Segment Open

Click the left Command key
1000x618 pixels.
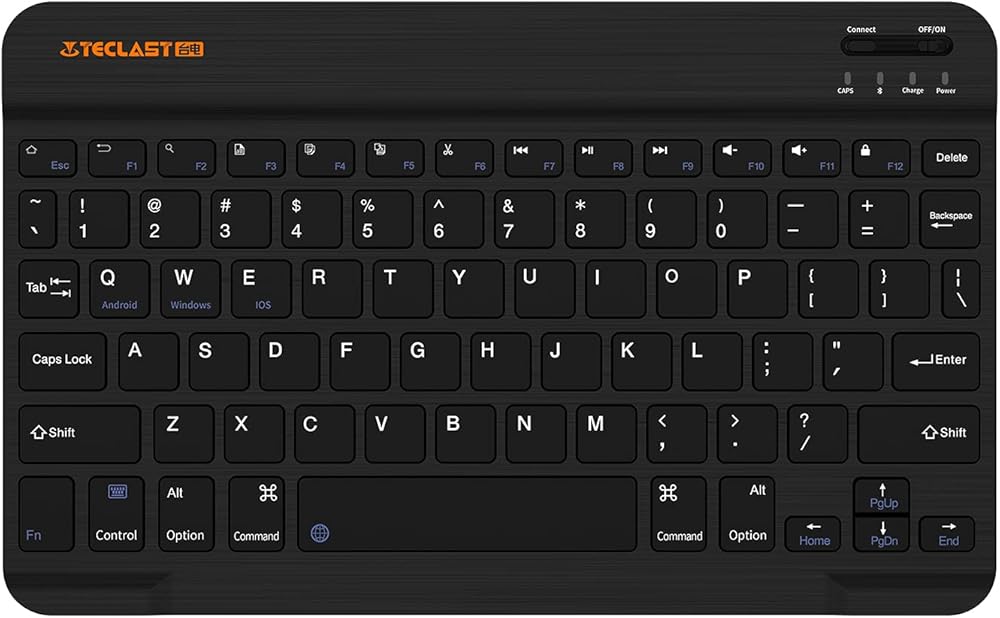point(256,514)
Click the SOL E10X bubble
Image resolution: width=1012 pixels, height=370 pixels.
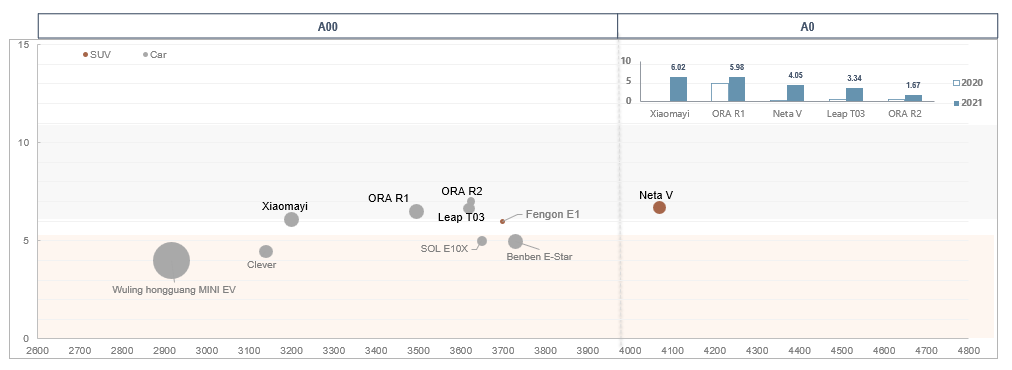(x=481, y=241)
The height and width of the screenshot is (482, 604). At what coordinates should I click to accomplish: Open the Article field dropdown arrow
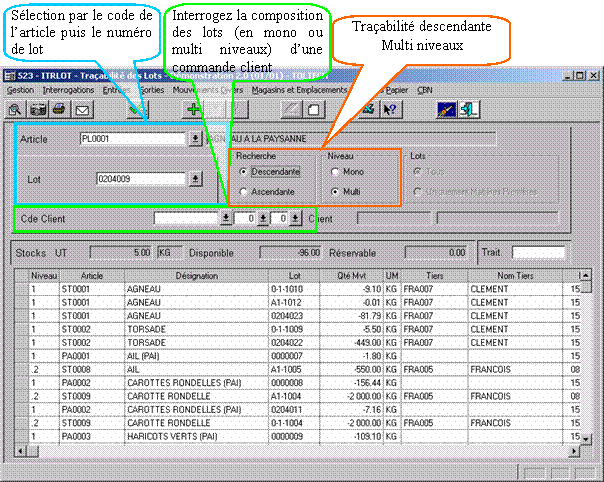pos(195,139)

Segment Closed

Prompt =
Pictures aside, reproduce exactly the lines from the one containing "Image resolution: width=1012" to the end of the listing above, both ends included.

Solution =
Image resolution: width=1012 pixels, height=370 pixels.
(x=481, y=241)
The height and width of the screenshot is (482, 604). At what coordinates should I click to accomplish: Open the Article field dropdown arrow
pos(195,139)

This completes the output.